I'm currently brainstorming an idea and trying to figure out what are the missing pieces or a better way to solve this problem.
Assume I have a product that customers can embed on their website. My end goal is to build a dashboard on my website showing relevant analytics (such as page load, click, custom events) to my customer.
I separated this feature into 2 parts:
collection of data
We can collect data from 2 sources:
Embed of https://my-bucket/$customerId/product.json
- CloudFront Logs -> S3 -> Kinesis Data Streams -> Kinesis Data Firehose -> S3
Http request POST /collect to collect an event
- ApiGateway end point -> Lambda -> Kinesis Data Firehose -> S3
access of data
My dashboard will be calling GET /analytics?event=click&from=...&to=...&productId=...
The first part is straight forward:
- ApiGateWay route -> Lambda
The struggling part: How can I have my Lambda accessing data at the moment stored on S3?
So far, I have evaluated this options:
- S3 Glue -> Athena: Athena is not a high availability service. To my understand, some requests could take minutes to execute.
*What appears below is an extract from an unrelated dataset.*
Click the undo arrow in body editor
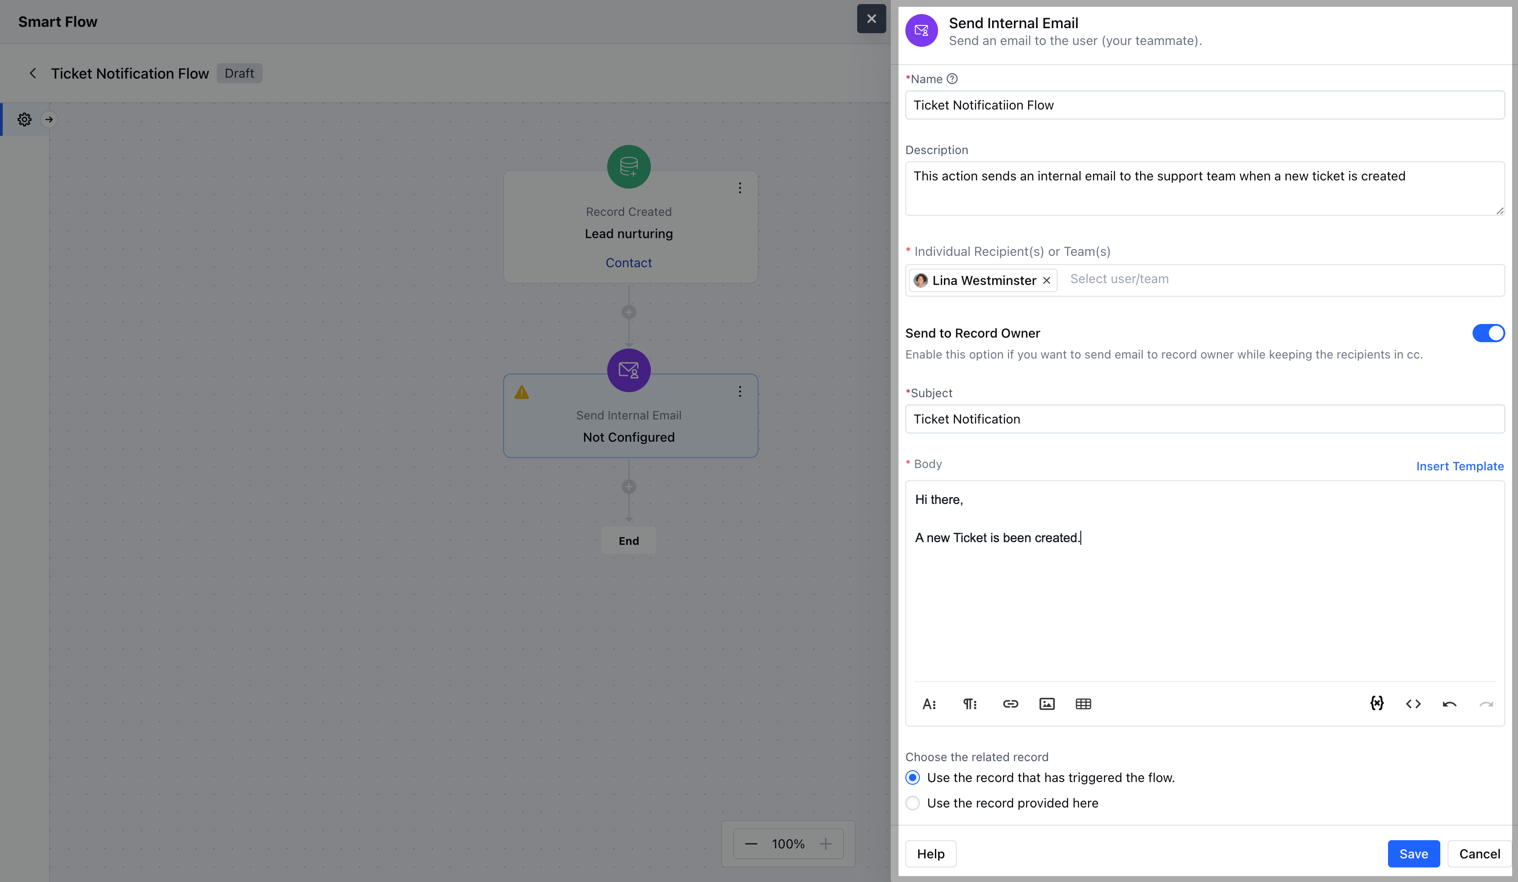1518x882 pixels. pos(1449,704)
I need something that is fast and snappy.
- Kinesis Data Firehose -> DynamoDB: It is difficult to filter and sort on DynamoDB. I'm afraid that the high volume of analytics will slow it down and make it unpractical.
- QuickSight: It doesn't expose an SQL way to get data
- Kinesis Analytics: It doesn't expose an SQL way to get data
- Amazon OpenSearch Service: Feels overkill (?)
- Redshift: Looking into it next
I'm most probably misnaming what I'm trying to do as I can't seem to find any relevant help to solve this problem I would think must be quite common.